A delightful dessert that combines the moistness of traditional banana bread with a rich, buttery crumb topping. Perfect for breakfast or dessert.
Ingredients
Scale:
2 cups all-purpose flour
1 teaspoon baking powder
1 teaspoon baking soda
1/2 teaspoon salt
1 teaspoon ground cinnamon (or your preferred spice)
1/4 teaspoon nutmeg (optional, for added warmth)
3 ripe bananas (mashed, about 1 1/2 cups)
3/4 cup granulated sugar
1/4 cup brown sugar
1/2 cup unsalted butter (melted)
2 large eggs
1 teaspoon vanilla extract
1/2 cup all-purpose flour (for topping)
1/2 cup brown sugar (for topping)
1/4 cup cold unsalted butter (cubed, for topping)
1 teaspoon ground cinnamon (for topping)
Instructions
Preheat your oven to 350°F (175°C).
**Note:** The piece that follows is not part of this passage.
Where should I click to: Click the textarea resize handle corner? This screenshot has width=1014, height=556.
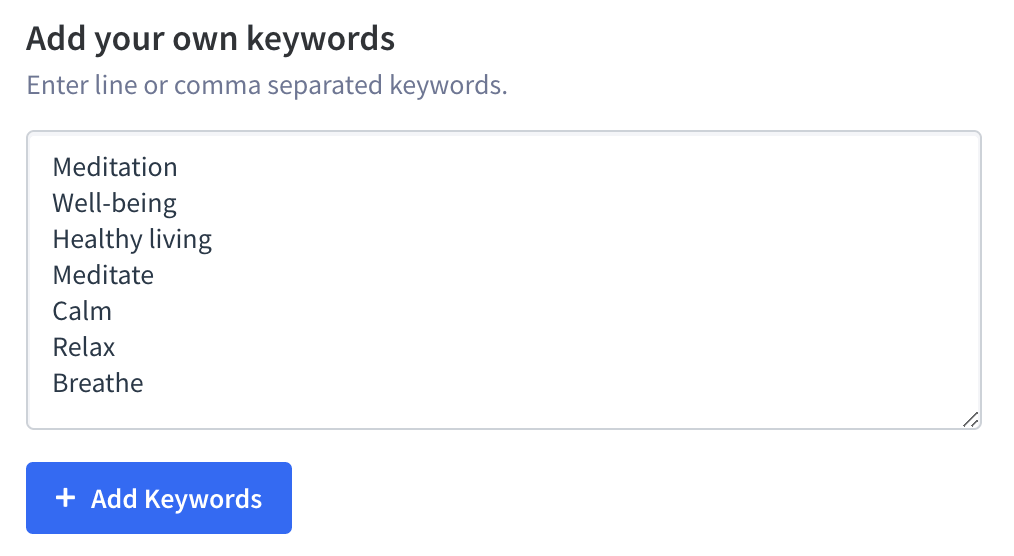(x=970, y=420)
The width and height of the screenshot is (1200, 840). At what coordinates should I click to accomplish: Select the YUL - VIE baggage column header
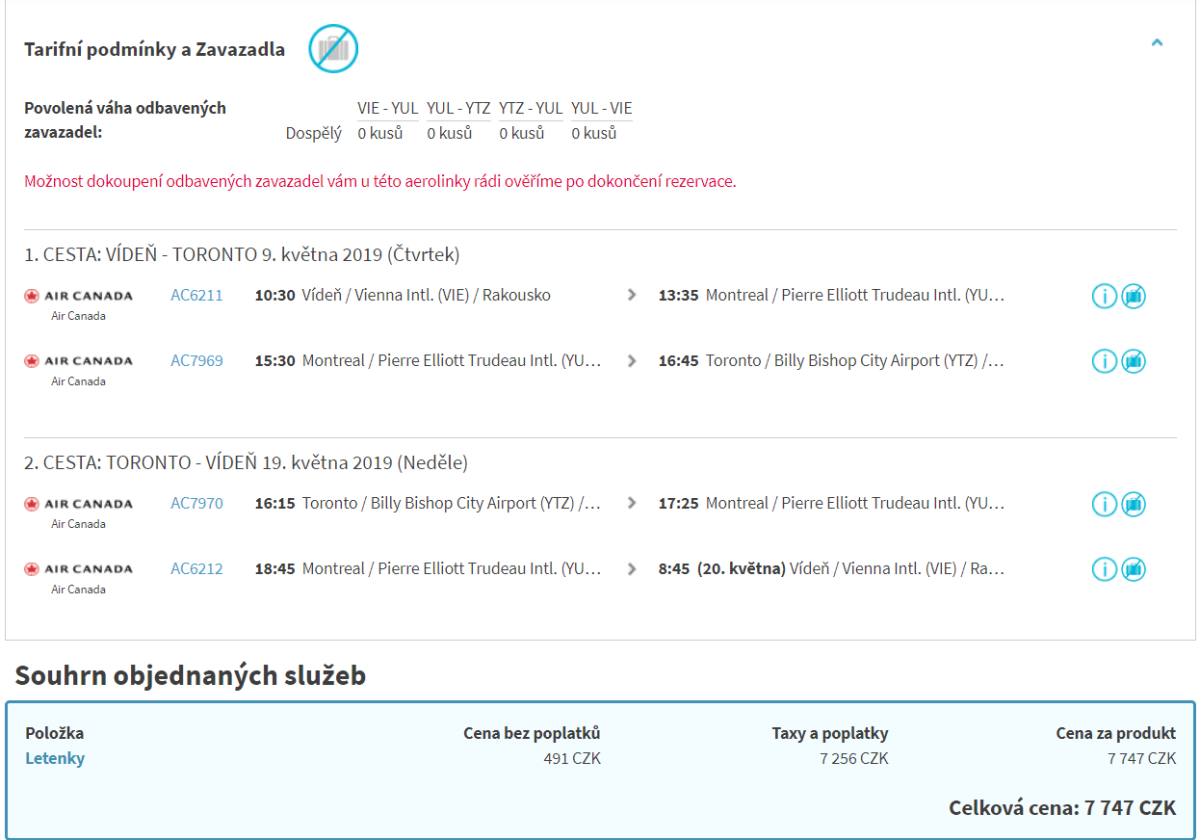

Grease a 9x13-inch baking pan or line it with parchment paper for easy removal.
In a medium bowl, whisk together the flour, baking powder, baking soda, salt, cinnamon, and nutmeg until well combined.
In a large mixing bowl, mash the ripe bananas thoroughly. Add the granulated sugar, brown sugar, melted butter, eggs, and vanilla extract. Mix until fully combined.
Gradually add the dry mixture to the wet ingredients. Stir until just combined; be careful not to overmix, as this could lead to a denser cake.
In a small bowl, combine the flour, brown sugar, and cinnamon for the topping. Add the cold butter pieces and use a fork or your fingers to mix until the mixture resembles coarse crumbs.
Pour the banana batter into the prepared pan and spread it evenly. Sprinkle the crumb topping generously over the batter. Bake in the preheated oven for 30-35 minutes, or until a toothpick inserted in the center comes out clean.
Let the cake cool in the pan for about 10 minutes, then transfer it to a wire rack to cool completely. Slice and serve as desired!